All the derivation is precisely explained.

You need to equate Newton second law to Lorentz equation, assuming the magnetic field is normal to current flow. You need do this separately for electrons and for holes. Both velocity and electric field have two components, transversal (y) and longitudinal (x) and the magnetic field is in z. It is more comfortable separate the vectorial equations into two equations, one for each component. So, you have four equations:
1) For time derivative of x-velocity of electrons
2) For time derivative of x-velocity of holes
3) For time derivative of y-velocity of electrons
4) For time derivative of y-velocity of holes


The set is complicate, but it is easier if you do the following approximation:
If magnetic field is small, you can assume that the second term in equations 1) and 2) is negligible. Yo cannot do the same with equations 3) and 4) because, since mobility of electrons and holes are not much different, this would give you as a result that transversal field does not exist, and you will not get anything.

You must bear in mind that velocities in your equations are individual velocities and you need average velocities. If you use the single model of a carrier starting from zero velocity and accelerating at a constant rate and suddenly stopped at a time tau, you can obtain the average velocities for the four equations multiplying the right side of each times tau/2. You can make sense of all this by plotting changing velocity as a saw tooth signal.

In agreement with mobility definition (charge times half-tau over effective mass) you can see that equations 1) and 2) are no more that the classic lineal relation between average velocity and electric field, with the mobility as a constant. Equations 3) and 4) have both a similar first term but the second term, including the magnetic field is more weird.

Now, you have average x-velocity for electrons, average x-velocity for holes, average y-velocity for electrons and average y-velocity for holes.

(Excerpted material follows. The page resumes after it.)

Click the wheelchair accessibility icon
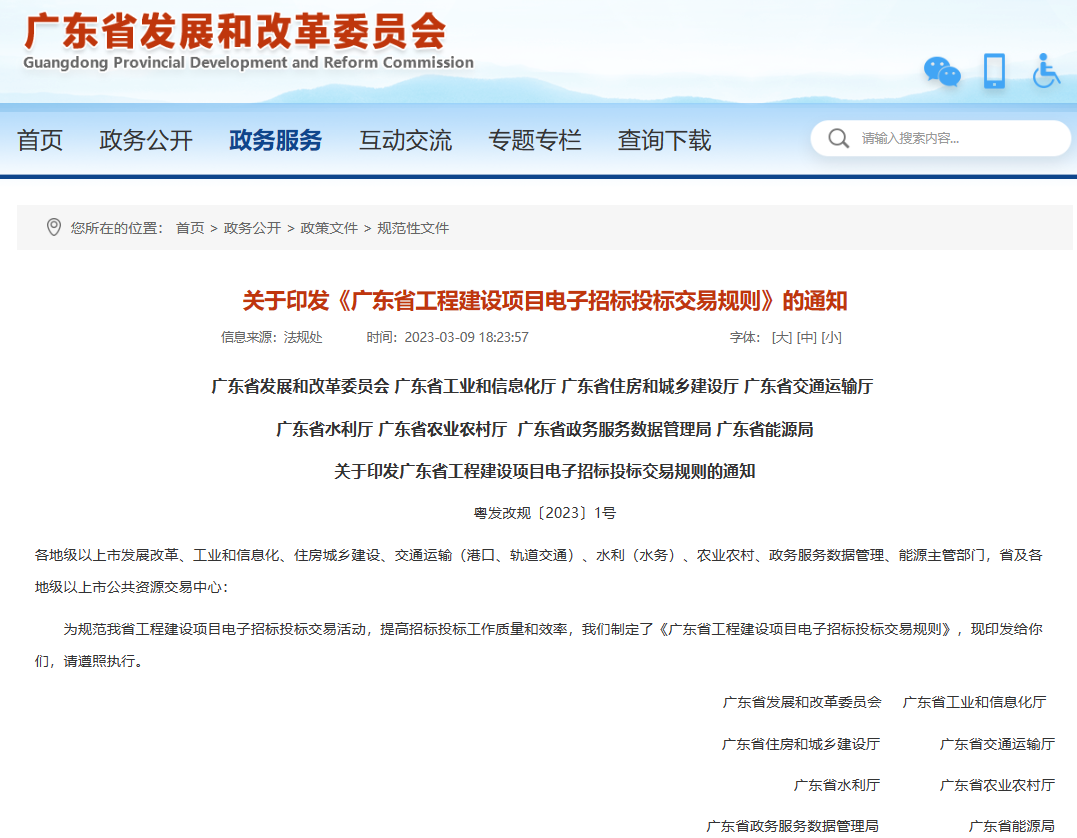Screen dimensions: 1077x838 (1046, 71)
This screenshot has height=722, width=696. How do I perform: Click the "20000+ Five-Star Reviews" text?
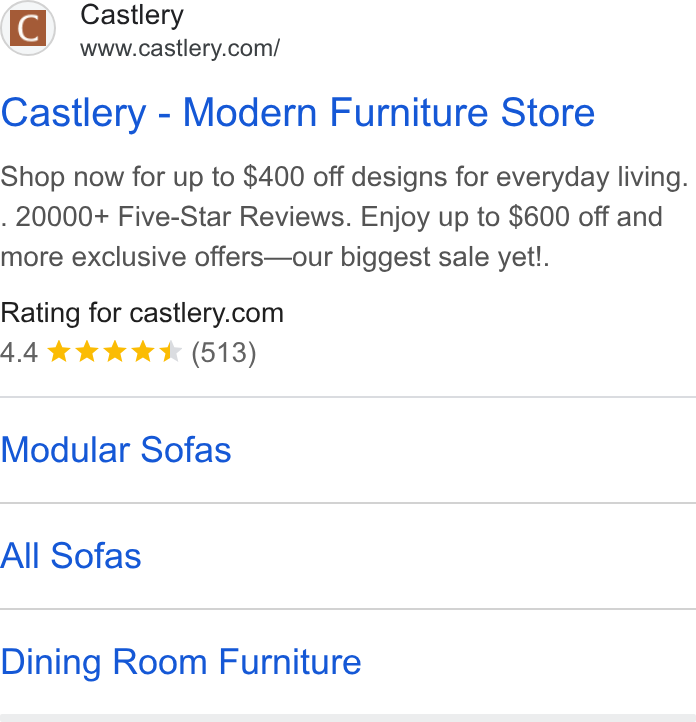(x=183, y=217)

If you multiply each velocity by charge and concentration you will get x-current density for electrons, x-current density for holes, y-current density for electrons and y-current density for holes. When this is done, you can add contributions of both types of carriers and obtain x-current density and y-current density.

What you will use for calculating the Hall´s coefficient is transversal current density which must be zero. Replace this zero in the formula for y-current density and you will obtain two terms equated to zero or rearranging, an equality between two terms. One of the terms is already in the shape we want, but the other still include longitudinal velocities for electrons and holes. You have expressions for them and must replace in the expression for y-current density. Now, you must identify expressions that can be replaced by electron and hole mobilities.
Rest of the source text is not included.